_Task directions_
Write the records out again, keeping each line exactly as it is.
Extracted entries START
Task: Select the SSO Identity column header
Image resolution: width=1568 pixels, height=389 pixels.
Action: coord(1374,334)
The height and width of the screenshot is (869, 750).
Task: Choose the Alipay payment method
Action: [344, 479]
Extracted entries END
_Output below_
Task: Select the SSO Identity column header
Image resolution: width=1568 pixels, height=389 pixels.
Action: coord(1374,334)
The height and width of the screenshot is (869, 750).
Task: Choose the Alipay payment method
Action: [344, 479]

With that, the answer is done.